Troubled Fidelity Life suspends executives

Business
Fidelity Life Assurance Company of Zimbabwe has sent managing director Simon Chapereka and finance director Gersham Mushoma on leave to facilitate investigations into alleged corporate governance malpractices.

Fidelity Life Assurance Company of Zimbabwe has sent managing director Simon Chapereka and finance director Gersham Mushoma on leave to facilitate investigations into alleged corporate governance malpractices.

BY OUR STAFF

KPMG Chartered Accountants Zimbabwe have been appointed by insurance and pensions regulator, the Insurance and Pensions Commission (Ipec) to conduct a forensic audit in terms of Section 67(2) of the Insurance Act Chapter 24:07, Fidelity board chairman Gregory Mataka said on Friday.

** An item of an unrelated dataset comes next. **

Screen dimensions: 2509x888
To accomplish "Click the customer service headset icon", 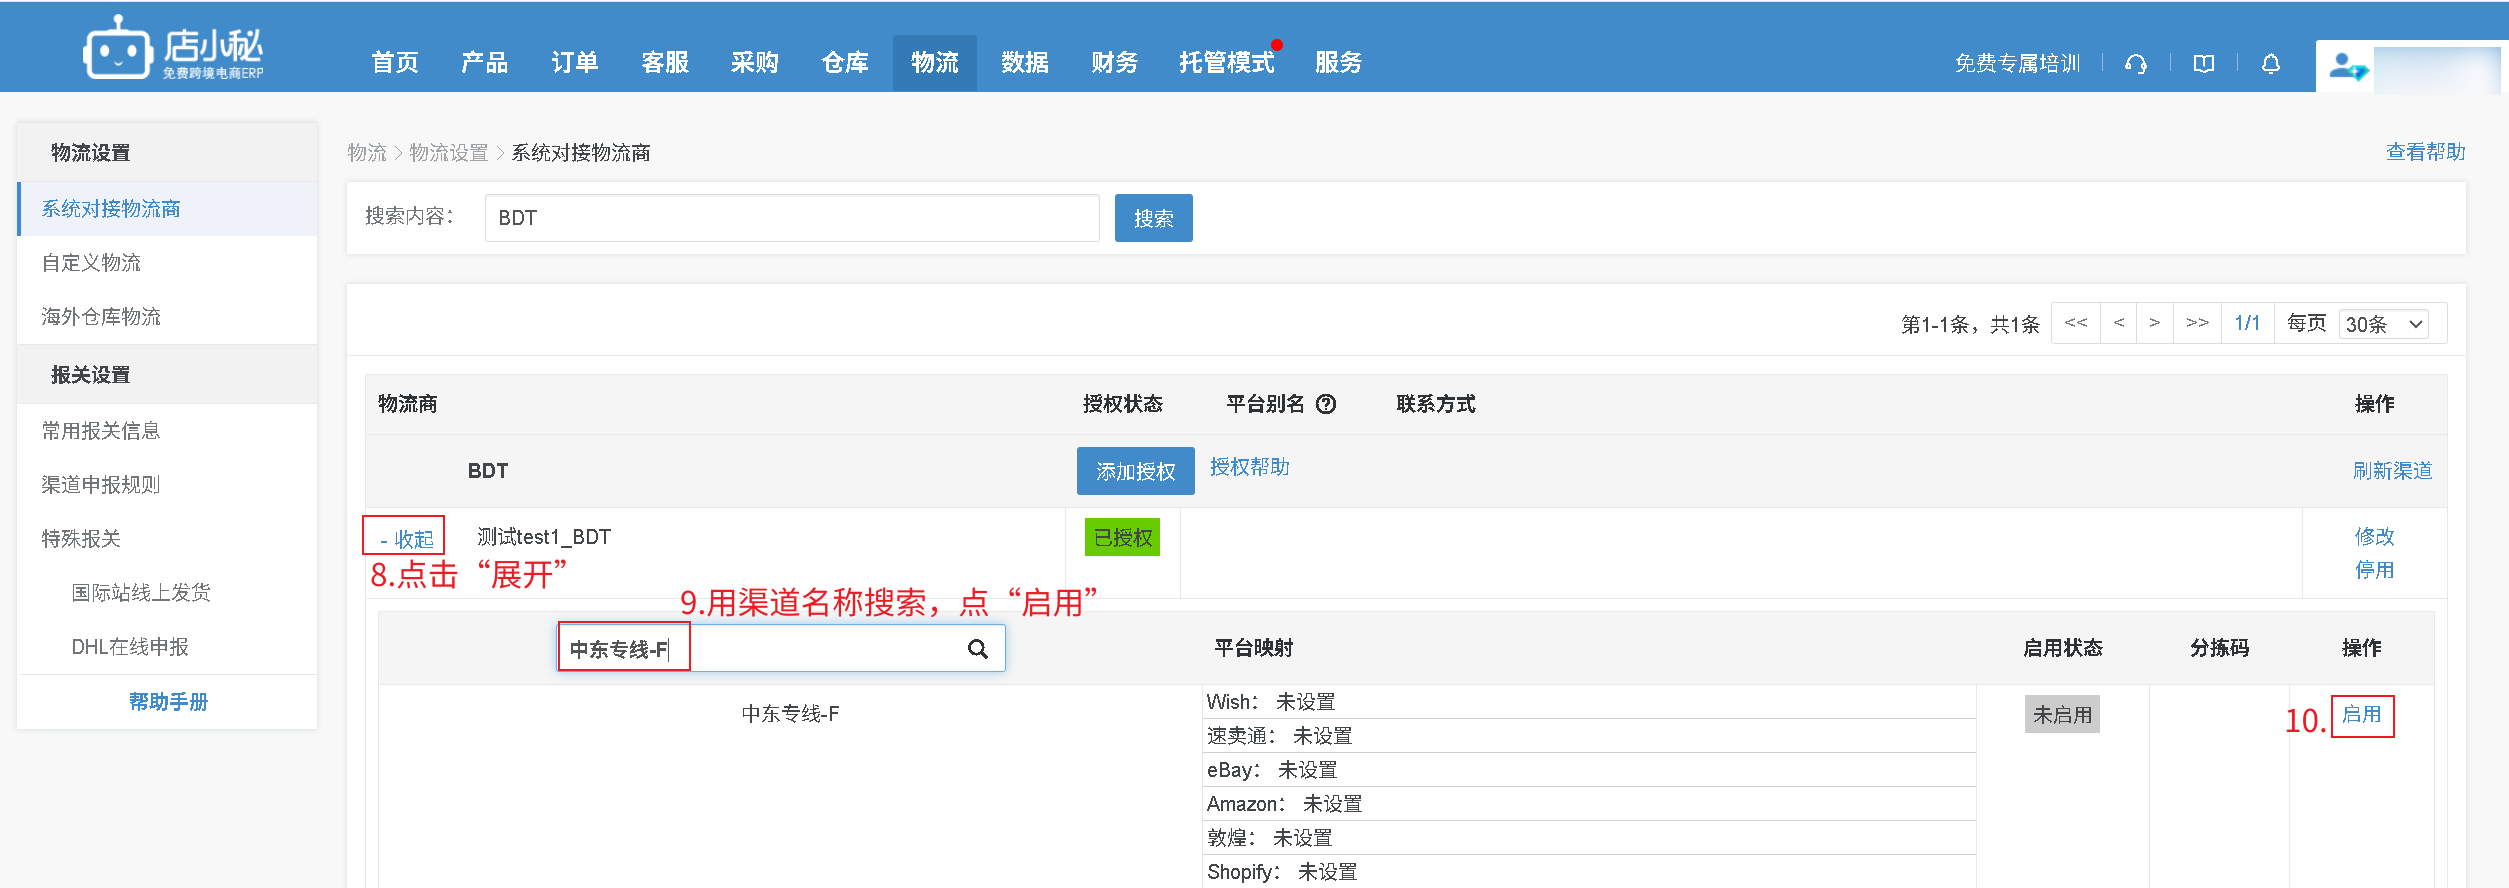I will [2136, 64].
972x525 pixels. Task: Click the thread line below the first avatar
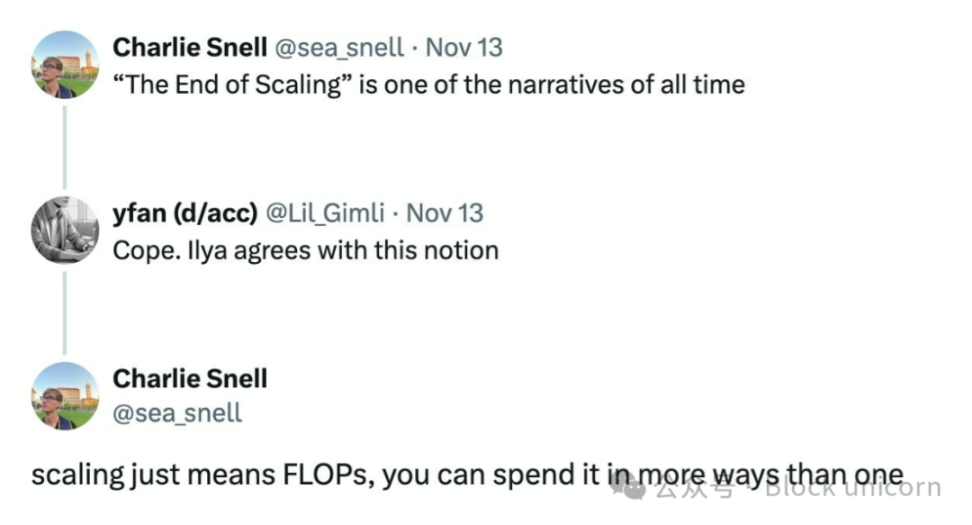point(65,145)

He said the audit was intended to clarify issues relating to business operations, and allegations of corporate governance malpractices at the company.

Mataka said following the training on corporate governance in May 2015, Fidelity embarked on a review of the company’s policies and procedures and internal processes to align them with best practice.

“While these internal processes were ongoing, Ipec requested an on-site examination,” Mataka said.

He said Chapereka and Mushoma would be on leave during the tenure of the audit. Mataka said the board had appointed Nyaradzo Matindike as the acting MD during that period.

In its financial results for the year ended December 31 2015, Fidelity Life recorded a 36% growth in revenue to $52,1 million, mainly driven by insurance premiums, sale of residential stands and interest income.

In 2014 revenue was $ 38,3 million, premium income grew by 3% to $16,6 million from $16,1 million in 2014 and the group realised a total of $27,5 million from the sale of stands which grew by 51% from $18,2 million in 2014.

In the period under review, gross written premiums were up to $17, 2 million for the year ended December 2015 from $16,5 million, while net premiums earnings grew by 3% to $16,6 million from $16,1 million in 2014.